Sing the body electric

The only way to travel

I sing the body electric,

The armies of those I love

engirth me and

I engirth them,

They will not let me off till

I go with them, respond to them,

And discorrupt them,

and charge them full

with the charge of the soul.

--Walt Whitman

How keep on giving rides to kids of all ages at Creekmore Park in Fort Smith without their having to put up with all the noise, clamor, hisses--and ongoing repairs--that go with steam engines? Fort Smith's city fathers and mothers may have come up with a way to replace the old steam locomotive that goes back to 1949 and till last year was still making it around the quarter-mile track in two laps. (The fare is a quarter but nobody is ever turned away.)

Now the same mix of nostalgia and economy can be offered electronically to the estimated 37,000 riders who show up every year to clamber aboard. It'll soon be All Abo-o-rd! again if the city of Fort Smith accepts a low bid of $55,800 for a new electric train--rather than the bids of $83,000 and $85,000. It's assuring to know that competition is still very much alive in this country even though the steam engine is growing extinct.

Doug Reinert, who directs Fort Smith's parks department, was able to to tell the city's board of directors that Western Train of Temecula, Calif., has promised to supply a scaled-down version of a functioning steam mechanism with all the whistles and bells for delivery within two to three months. But this toy train would be run off an electric battery and carry carloads of passengers 'round and 'round the miniature track without needing to stop for a drink of water or a load of coal at regular intervals.

For some folks, riding the old steam and diesel trains at the park has been a family tradition. At 70, Larry Newman can remember riding old 999 as a boy back in the 1950s. Then his children rode it as a fun-filled rite of passage. "The train will bring out the kid in everybody," he promises. By all means, let's return to the past, for that would be true progress. But do it electronically.

Mr. Newman is one of a couple of drivers who act as engineer, conductor, guide and all of the above as he takes some 400 to 500 folks around the track every day since he accepted his job as trainman-in-general. A retired electrical inspector for the city of Fort Smith, he pauses before calling his new assignment a job, it's so much fun. "Out there," he says of his assignment, "you are the good guy all the time." Imagine playing Santa Claus all year long. Or the person on the float who's always throwing the beads in a year-long Mardi Gras. Now that's living.

John Mankin, now of Checotah, Okla., and formerly a resident of Fort Smith, says his grandfather used to take him for a ride on the little train--after the requisite amount of pleading and begging. "On a nice day," Mr. Mankin recalls, "you could hear that whistle all over Park Hill." May it long continue to stir the dreams of growing children and the memories of old folks with a full life to recount. And now all can continue to be stirred by its sound. Electronically.

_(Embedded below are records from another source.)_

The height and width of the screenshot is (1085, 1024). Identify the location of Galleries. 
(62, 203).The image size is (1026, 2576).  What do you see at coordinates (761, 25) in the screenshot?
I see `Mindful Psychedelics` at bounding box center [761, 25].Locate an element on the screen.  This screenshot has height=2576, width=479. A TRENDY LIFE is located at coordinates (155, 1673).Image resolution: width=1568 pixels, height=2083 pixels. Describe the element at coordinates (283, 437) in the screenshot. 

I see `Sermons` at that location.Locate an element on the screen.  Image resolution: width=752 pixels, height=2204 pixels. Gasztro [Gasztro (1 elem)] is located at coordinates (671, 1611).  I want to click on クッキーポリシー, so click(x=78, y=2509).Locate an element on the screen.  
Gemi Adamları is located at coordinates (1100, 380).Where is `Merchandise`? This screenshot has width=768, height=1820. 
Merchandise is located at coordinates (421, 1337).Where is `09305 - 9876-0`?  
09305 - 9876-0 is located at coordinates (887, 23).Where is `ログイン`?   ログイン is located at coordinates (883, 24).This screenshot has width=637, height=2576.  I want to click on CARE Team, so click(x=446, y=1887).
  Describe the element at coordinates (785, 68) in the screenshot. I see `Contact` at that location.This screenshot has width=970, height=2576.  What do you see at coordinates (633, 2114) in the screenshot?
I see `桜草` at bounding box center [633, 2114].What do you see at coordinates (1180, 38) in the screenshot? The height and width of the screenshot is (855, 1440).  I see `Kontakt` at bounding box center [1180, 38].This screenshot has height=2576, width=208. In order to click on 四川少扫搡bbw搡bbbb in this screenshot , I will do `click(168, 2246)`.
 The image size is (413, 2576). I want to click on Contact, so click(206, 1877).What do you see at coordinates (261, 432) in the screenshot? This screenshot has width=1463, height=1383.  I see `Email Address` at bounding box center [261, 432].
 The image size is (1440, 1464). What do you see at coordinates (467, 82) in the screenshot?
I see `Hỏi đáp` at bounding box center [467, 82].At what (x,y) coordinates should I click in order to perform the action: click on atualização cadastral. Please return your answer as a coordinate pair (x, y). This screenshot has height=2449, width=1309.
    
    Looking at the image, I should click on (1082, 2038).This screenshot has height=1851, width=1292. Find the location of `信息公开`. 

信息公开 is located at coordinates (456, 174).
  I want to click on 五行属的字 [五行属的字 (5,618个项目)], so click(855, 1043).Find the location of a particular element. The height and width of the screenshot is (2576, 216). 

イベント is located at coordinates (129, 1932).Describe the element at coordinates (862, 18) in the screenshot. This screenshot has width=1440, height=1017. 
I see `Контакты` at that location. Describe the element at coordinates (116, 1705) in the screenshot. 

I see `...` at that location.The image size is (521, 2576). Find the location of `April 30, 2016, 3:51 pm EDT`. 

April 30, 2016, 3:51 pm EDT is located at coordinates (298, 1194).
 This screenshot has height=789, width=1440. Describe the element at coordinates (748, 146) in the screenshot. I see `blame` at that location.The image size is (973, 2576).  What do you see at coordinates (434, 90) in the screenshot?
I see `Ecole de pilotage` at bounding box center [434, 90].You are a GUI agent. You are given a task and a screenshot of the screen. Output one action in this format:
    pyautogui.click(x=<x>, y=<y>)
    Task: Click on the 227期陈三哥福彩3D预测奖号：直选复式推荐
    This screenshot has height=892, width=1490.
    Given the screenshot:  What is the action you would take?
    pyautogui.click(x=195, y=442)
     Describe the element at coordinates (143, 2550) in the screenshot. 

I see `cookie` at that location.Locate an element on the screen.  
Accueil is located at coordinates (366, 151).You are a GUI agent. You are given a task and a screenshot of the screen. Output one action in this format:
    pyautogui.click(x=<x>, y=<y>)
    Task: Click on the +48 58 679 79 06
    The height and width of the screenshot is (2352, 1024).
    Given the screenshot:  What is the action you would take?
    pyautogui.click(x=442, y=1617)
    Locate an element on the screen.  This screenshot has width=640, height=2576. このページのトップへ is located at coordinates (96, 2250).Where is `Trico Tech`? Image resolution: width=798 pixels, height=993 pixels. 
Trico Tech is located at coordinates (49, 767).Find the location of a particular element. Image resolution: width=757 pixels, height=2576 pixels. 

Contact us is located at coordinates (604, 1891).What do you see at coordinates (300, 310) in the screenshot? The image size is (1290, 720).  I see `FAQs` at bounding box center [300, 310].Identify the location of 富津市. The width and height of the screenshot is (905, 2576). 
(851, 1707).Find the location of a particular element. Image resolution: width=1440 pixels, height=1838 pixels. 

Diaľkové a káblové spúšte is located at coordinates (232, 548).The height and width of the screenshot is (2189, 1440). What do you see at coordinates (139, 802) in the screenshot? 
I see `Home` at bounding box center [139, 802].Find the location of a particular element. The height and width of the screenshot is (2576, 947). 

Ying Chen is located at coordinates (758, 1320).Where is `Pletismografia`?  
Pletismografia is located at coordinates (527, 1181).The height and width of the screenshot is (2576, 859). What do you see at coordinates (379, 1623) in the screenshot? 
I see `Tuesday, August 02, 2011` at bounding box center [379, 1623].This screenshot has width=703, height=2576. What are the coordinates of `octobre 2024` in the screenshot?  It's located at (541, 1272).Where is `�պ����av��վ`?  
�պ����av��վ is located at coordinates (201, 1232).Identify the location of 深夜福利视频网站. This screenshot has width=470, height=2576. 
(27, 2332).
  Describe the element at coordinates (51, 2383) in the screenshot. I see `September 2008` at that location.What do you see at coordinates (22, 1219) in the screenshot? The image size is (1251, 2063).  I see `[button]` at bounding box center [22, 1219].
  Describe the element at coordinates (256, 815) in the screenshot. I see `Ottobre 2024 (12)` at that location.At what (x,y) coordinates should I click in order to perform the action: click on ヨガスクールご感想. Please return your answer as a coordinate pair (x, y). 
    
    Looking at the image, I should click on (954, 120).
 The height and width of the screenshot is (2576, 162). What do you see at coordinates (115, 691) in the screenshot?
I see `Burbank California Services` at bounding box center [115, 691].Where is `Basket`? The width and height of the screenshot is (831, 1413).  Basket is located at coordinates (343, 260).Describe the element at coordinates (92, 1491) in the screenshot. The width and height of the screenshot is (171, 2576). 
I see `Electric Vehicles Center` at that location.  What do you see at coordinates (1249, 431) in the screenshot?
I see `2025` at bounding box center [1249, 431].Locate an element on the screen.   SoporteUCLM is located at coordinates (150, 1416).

The coal fields ain't what they used to be, but the coal companies are catching on when it comes to mining them electronically. These days their executives have put out the Help Wanted sign for workers who know how to mine with gigabytes of data and a joystick at their command that can maneuver coal-mining trucks that weigh hundreds of tons and dig into the earth hundreds of miles away. And instead of risking life and limb and lungs, the worst injury a miner may risk nowadays is a sprained thumb.

Out in California, which is still the land of the future when it comes to turning out the latest in American cars and trucks, all-electric cars may soon be rolling off the assembly lines instead of old-fashioned horseless carriages powered by fossil fuels. That state is considering a bill to give buyers of electric cars a handsome rebate even before they've cleared the lot in their all-electric roadsters and sedans. That state could spend up to $3 billion a year to put people with average incomes behind the wheel of the all-electric car of the future.

That future may already be here for lucky Californians who have learned to sing of the (car) body electric.